Problem details:
What lines of the material below hold the string "size"? Copy them out.

Records supplied:
++++++++++++++++++++
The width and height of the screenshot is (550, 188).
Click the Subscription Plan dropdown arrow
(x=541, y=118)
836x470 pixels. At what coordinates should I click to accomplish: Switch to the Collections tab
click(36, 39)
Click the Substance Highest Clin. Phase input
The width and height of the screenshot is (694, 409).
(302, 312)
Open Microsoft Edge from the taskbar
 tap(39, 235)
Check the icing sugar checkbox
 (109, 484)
++++++++++++++++++++
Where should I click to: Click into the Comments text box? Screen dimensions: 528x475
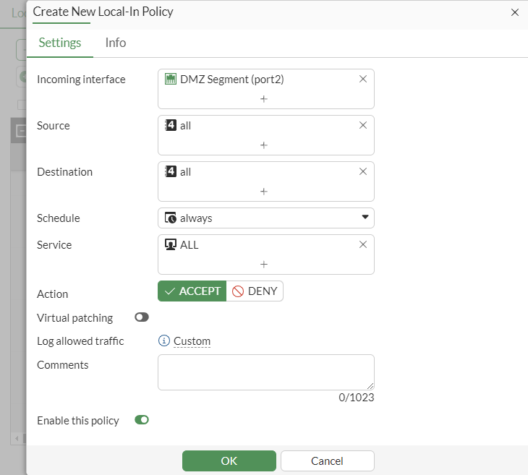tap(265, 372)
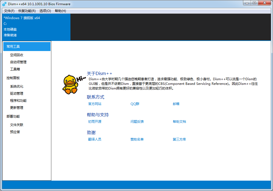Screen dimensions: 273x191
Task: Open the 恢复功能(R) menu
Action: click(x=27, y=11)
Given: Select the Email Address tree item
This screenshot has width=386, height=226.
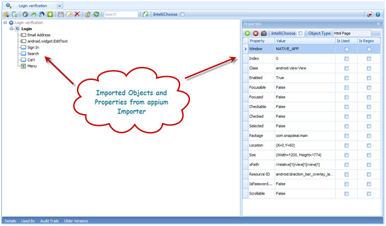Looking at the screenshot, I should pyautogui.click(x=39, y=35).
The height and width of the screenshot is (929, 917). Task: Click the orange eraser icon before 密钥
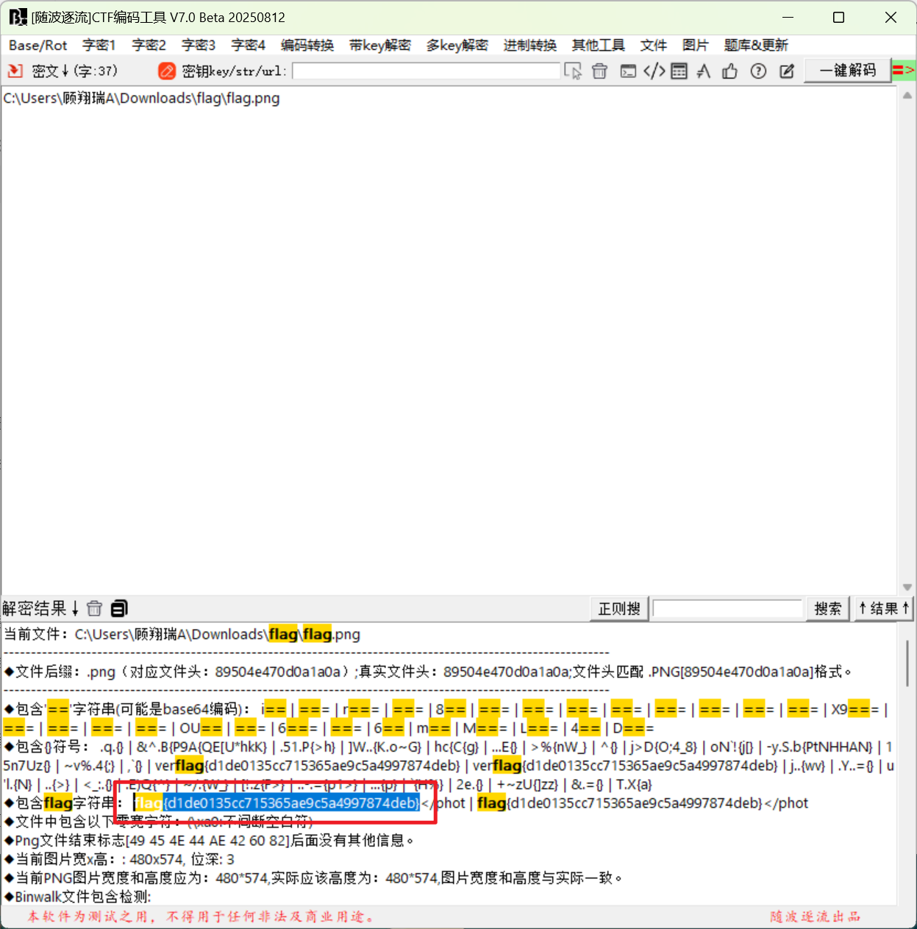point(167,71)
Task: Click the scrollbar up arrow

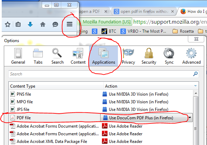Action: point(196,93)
++++++++++++++++++++
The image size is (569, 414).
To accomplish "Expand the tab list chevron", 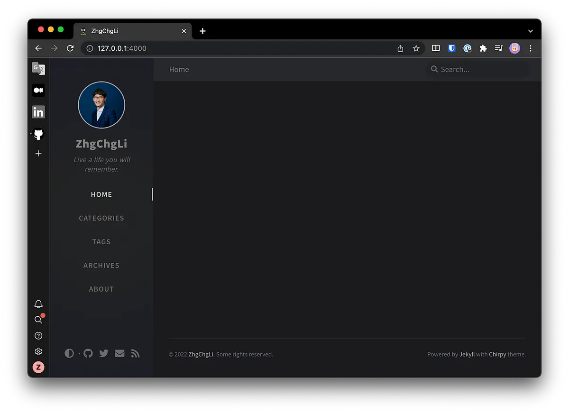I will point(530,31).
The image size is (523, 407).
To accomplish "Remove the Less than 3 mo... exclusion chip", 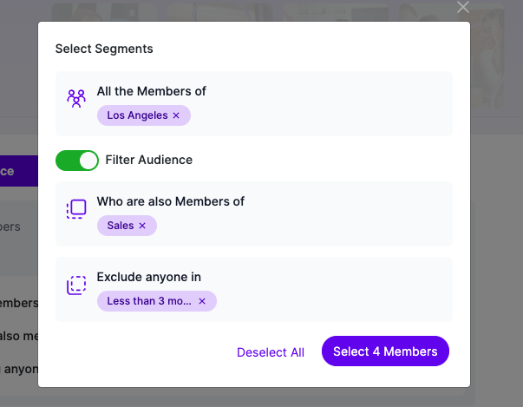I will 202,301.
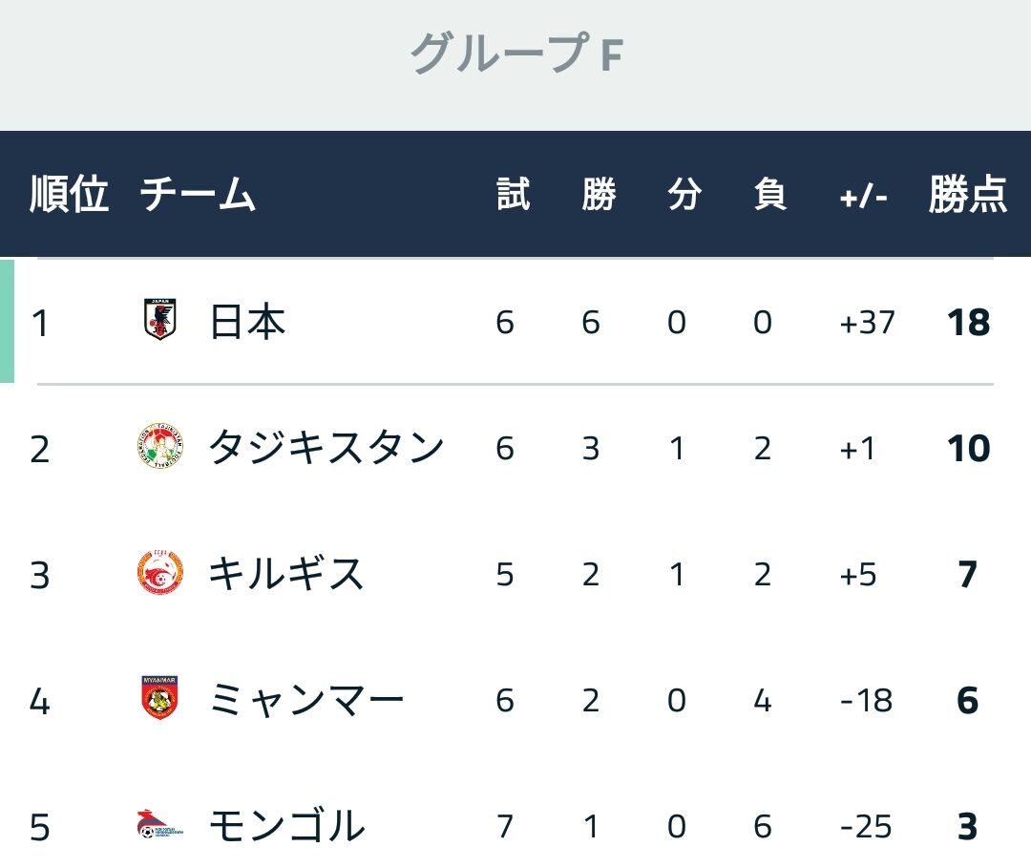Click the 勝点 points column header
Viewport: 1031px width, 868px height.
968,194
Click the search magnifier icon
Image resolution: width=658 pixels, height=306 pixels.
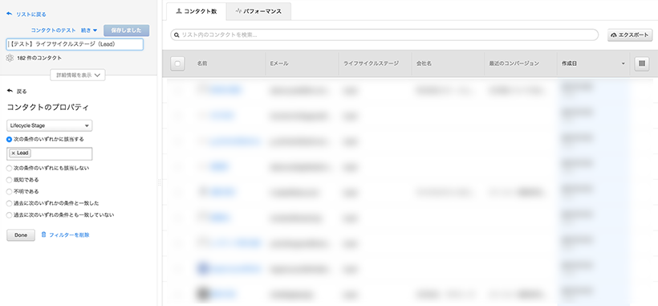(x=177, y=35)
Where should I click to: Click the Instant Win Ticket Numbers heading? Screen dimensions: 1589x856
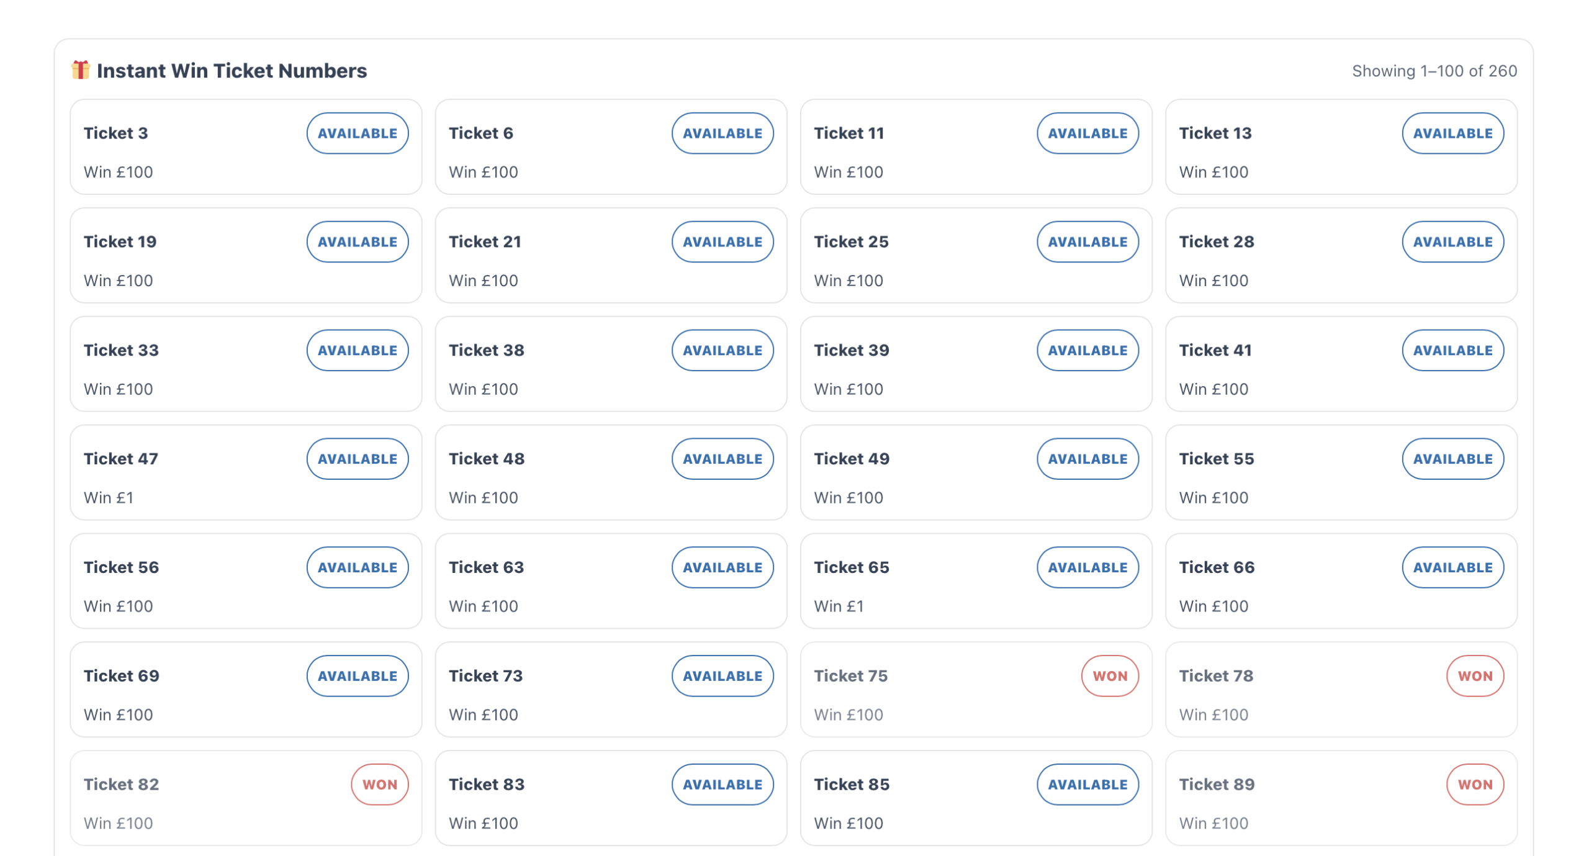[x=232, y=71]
++++++++++++++++++++
Result:
The image size is (569, 414).
The image size is (523, 407).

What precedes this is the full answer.